[MAIN] SC steps up action against errant finfluencers
By SHYAFIQ DZULKIFLI
PETALING JAYA: The Security Commission (SC) is stepping up the action against errant finfluencers and companies that employ them to give misleading or false financial advice to the public.
To date, the SC has taken targeted enforcement actions against finfluencers, issuing 31 cease-and-desist notices and one warning letter to those providing unlicensed investment advice.
The commission has also pursued stronger measures against five finfluencers, including two criminal charges as well as five reprimands with fines.
“The actions were taken amid growing regulatory concerns over the proliferation of self-styled investment gurus online.
“SC’s enforcement actions send a clear message that providing investment advice is a regulated activity and must only be carried out by licensed individuals or entities,” it said.
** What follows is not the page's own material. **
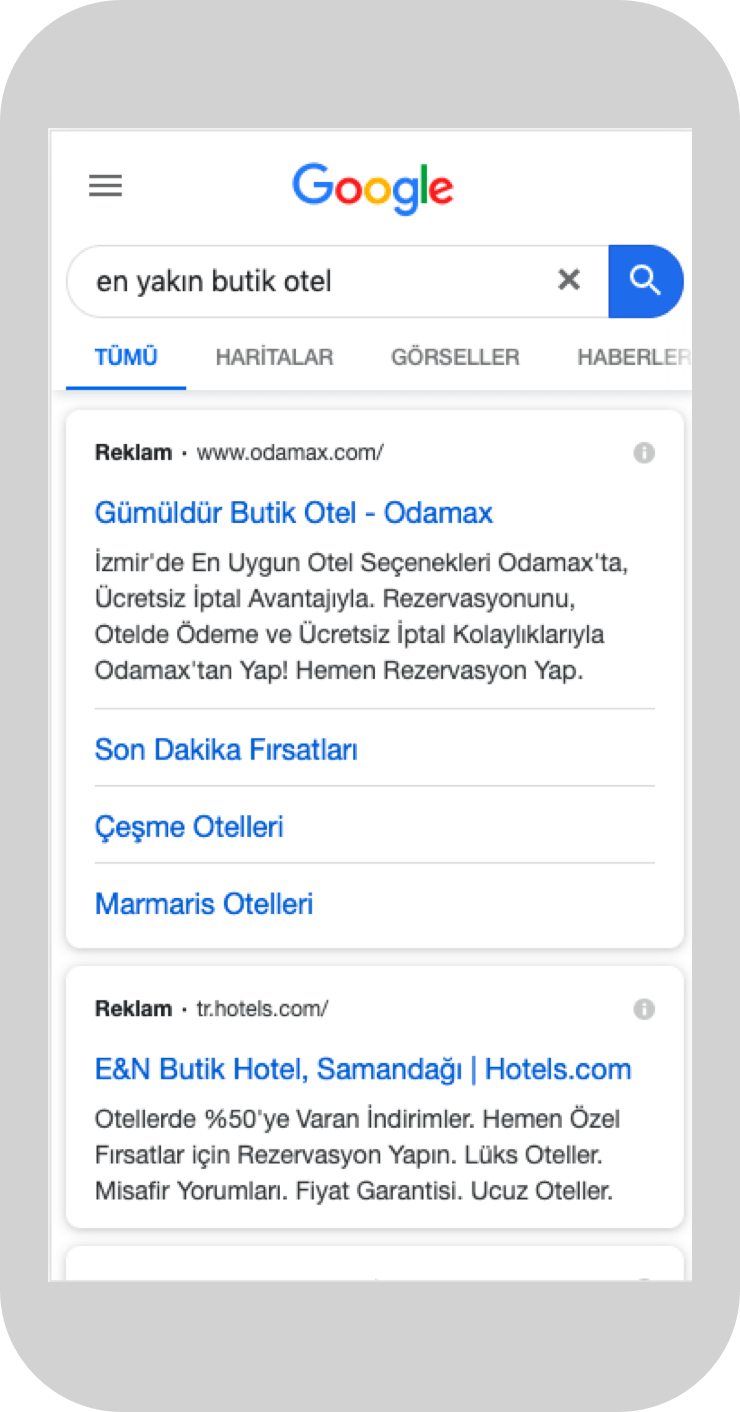
Task: Click the Google logo
Action: tap(372, 188)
The commission said it is actively monitoring the capital market, including social media content, to detect unlicensed activities.
Starting November 1, 2025, the SC has implemented the revised Guidelines on Advertising for Capital Market Products and Related Service (Advertising Guidelines).
“Under Section 58 read together Schedule 2 of the Capital Market and Services Act 2007, providing investment advice is a regulated activity that requires licence from the SC.
“Unlicensed finfluencers may not have the necessary qualifications or experience to provide accurate investment advice and their recommendations could lead investors to make high-risk or even non-existent investments,” the SC said.
In granting such a licence, the SC assesses whether an individual is fit and proper, including whether they have the necessary qualifications and competency to provide investment advice.
According to the SC, finfluencers are generally referred to as individuals who leverage social media platforms to share investment-related content, ranging from general financial education to specific stock recommendations.
The revised Advertising Guidelines now formally classify finfluencers as advertisers.
“Promotions, regardless of whether they are undertaken by the finfluencers on their own accord or as an agent, are now considered as advertisements,” it said.
Meanwhile, companies engaging them are fully accountable for ensuring the social media contents by the finfluencers are complying with the rules and guidelines.
The regulator said most of the complaints it received involving unlicensed finfluencers promoting investment tips on social media.
In many cases, the approach follows a similar pattern, with finfluencers first sharing investment commentary and trading tips on social media, before drawing followers into WhatsApp or Telegram groups.
“After gaining trust, investors are encouraged to sign up for paid classes, seminars or subscription-based groups offering investment advice (stock tips),” it said.
Other types of complaints include misleading advertisements, potential market misconduct such as pump-and-dump, and scams.
Complaints and enquiries related to scams and unlicensed activities have been rising steadily.
According to the SC’s Annual Report 2024, the commission has received a total of 4,859 complaints and enquiries last year, a 49% increase from 3,262 in 2023.
The SC identified a total of 796 URLs in 2024 across various websites and social media for potential breaches related to the offering of unlicensed products and services to Malaysians.
Among these, 59% originated from Telegram, 19% from Facebook, 13% from websites, 4% from Instagram, and 5% from other sources, including TikTok, X, and YouTube.
The complaints and enquiries, as well as cases identified through surveillance, involved various types of scams, such as non-existent investment products and unlicensed activities.
The SC reminded investors to exercise caution when consuming financial content on social media, particularly content that promises quick or guaranteed returns.
Investors are encouraged to verify the licensing status of any individual or entity before responding to investment promotions through the SC’s Investment Checker.